A former dissertation year fellow who studies democratization in the Middle East and North Africa will receive the inaugural Kellogg Institute Award for Distinguished Dissertation on Democracy and Human Development.

Tahir Kilavuz earned his PhD in political science earlier this year and is now a postdoctoral research fellow at Harvard University. His dissertation, entitled “Authoritarian Persistence and Regime Change in the Middle East and North Africa: Autocrats, Opposition, and Coalitions,” offers a comprehensive explanation of regime change in the region, distinguishing between the triggers of authoritarian breakdowns and the reasons behind democratic transitions.

Kellogg Institute Director Paolo Carozza said the award was created to highlight research conducted by doctoral students in the Institute’s core thematic areas of democracy and human development with the potential to make substantial contributions to scholarship and policy.

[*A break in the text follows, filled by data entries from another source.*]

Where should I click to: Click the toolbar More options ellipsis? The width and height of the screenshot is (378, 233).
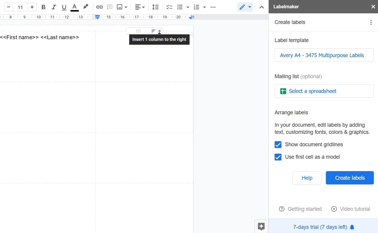coord(213,7)
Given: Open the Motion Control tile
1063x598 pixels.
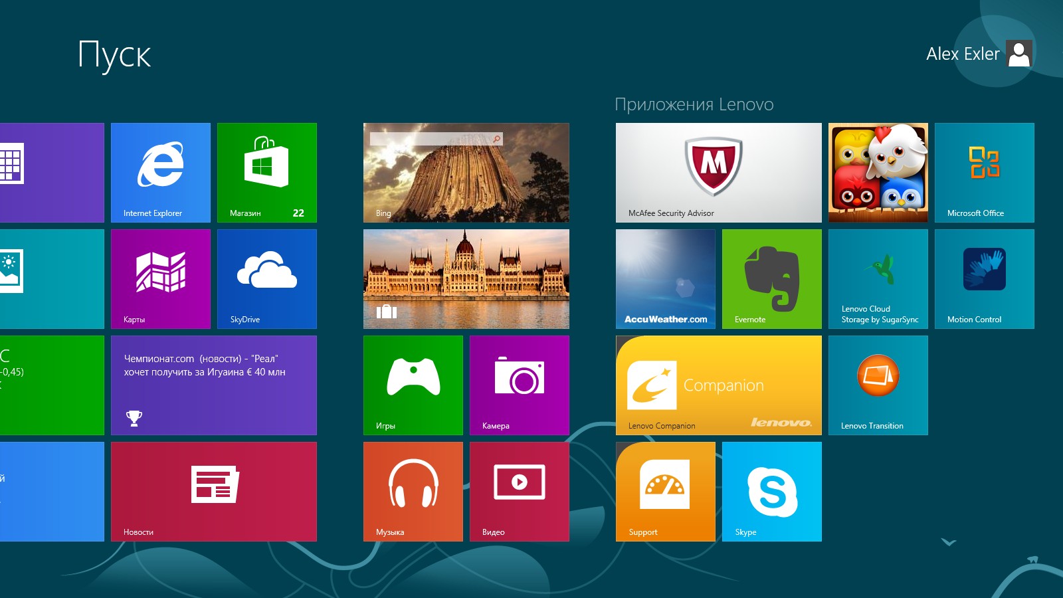Looking at the screenshot, I should (x=985, y=279).
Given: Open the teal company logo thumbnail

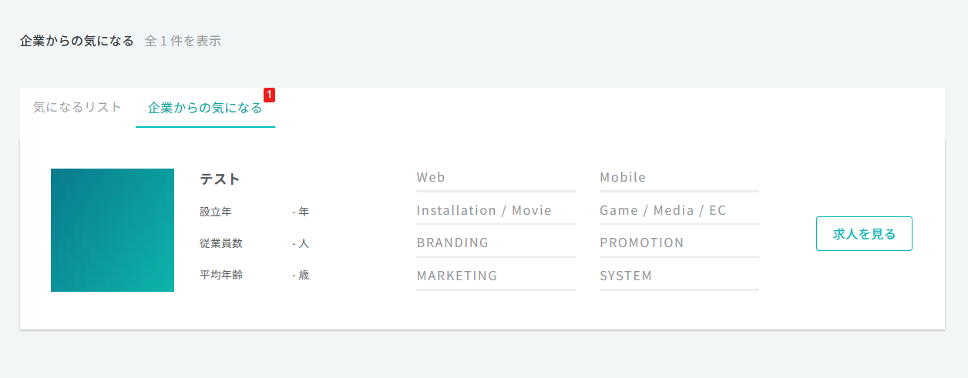Looking at the screenshot, I should point(113,230).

“Tahir’s findings contribute to the study of authoritarianism and regimes in the least democratic region in the world, but his research is also relevant to the study of democracy throughout the world,” Carozza said. “His dissertation is innovative and exemplifies the high caliber of scholarly work we aspire to produce at Kellogg.”

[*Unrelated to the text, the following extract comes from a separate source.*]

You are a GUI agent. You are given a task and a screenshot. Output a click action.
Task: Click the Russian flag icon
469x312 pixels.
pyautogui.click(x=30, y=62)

Kilavuz’ advisors noted the relevance and originality of his research, which drew on a variety of methods: rigorous fieldwork, advanced statistical methods, innovative experiments, and a large number of interviews with political leaders.

“His dissertation tackles one of the timeliest questions in public affairs: the failure of democracy in the Middle East and North Africa,” said Faculty Fellow Michael Coppedge, his dissertation director. He described Kilavuz as a talented researcher and a “dogged networker” who was able to secure critical interviews with key actors from Tunisia, Algeria, and Egypt despite challenges unique to the region. For instance, Kilavuz had to interview Egyptian leaders in Turkey because of the dangers of conducting field research on a politically sensitive topic within the country.

Kilavuz, who plans to expand his dissertation into a book, described his work to Kellogg in a Q&A feature last year, including the difficulties of conducting research in the relatively understudied country of Algeria, where only a few foreign researchers were present.

The lack of established research networks offered some crucial, and unexpected, advantages. 

“For some politicians I met, I was probably the only foreign researcher to interview them in the last three to five years,” Kilavuz said. “Therefore, they were very happy to meet with me and were genuinely willing to talk in detail once we established rapport.”

Another advisor, Faculty Fellow Michael Hoffman, said Kilavuz’ work is particularly relevant to public policy, and “policymakers in the Middle East and elsewhere would do well to take careful consideration of his findings.”

Kilavuz’ overall project, and his conclusion that institutions are the most important determinant of regime survival, represents an “extraordinary contribution” to the study of regimes, Hoffman added: “His emphasis on institutions contributes a much-needed clarity to the area of democracy promotion in an extraordinarily challenging region.”

The award, which carries a $1,000 prize, will be presented at the Kellogg Advisory Board meeting in November.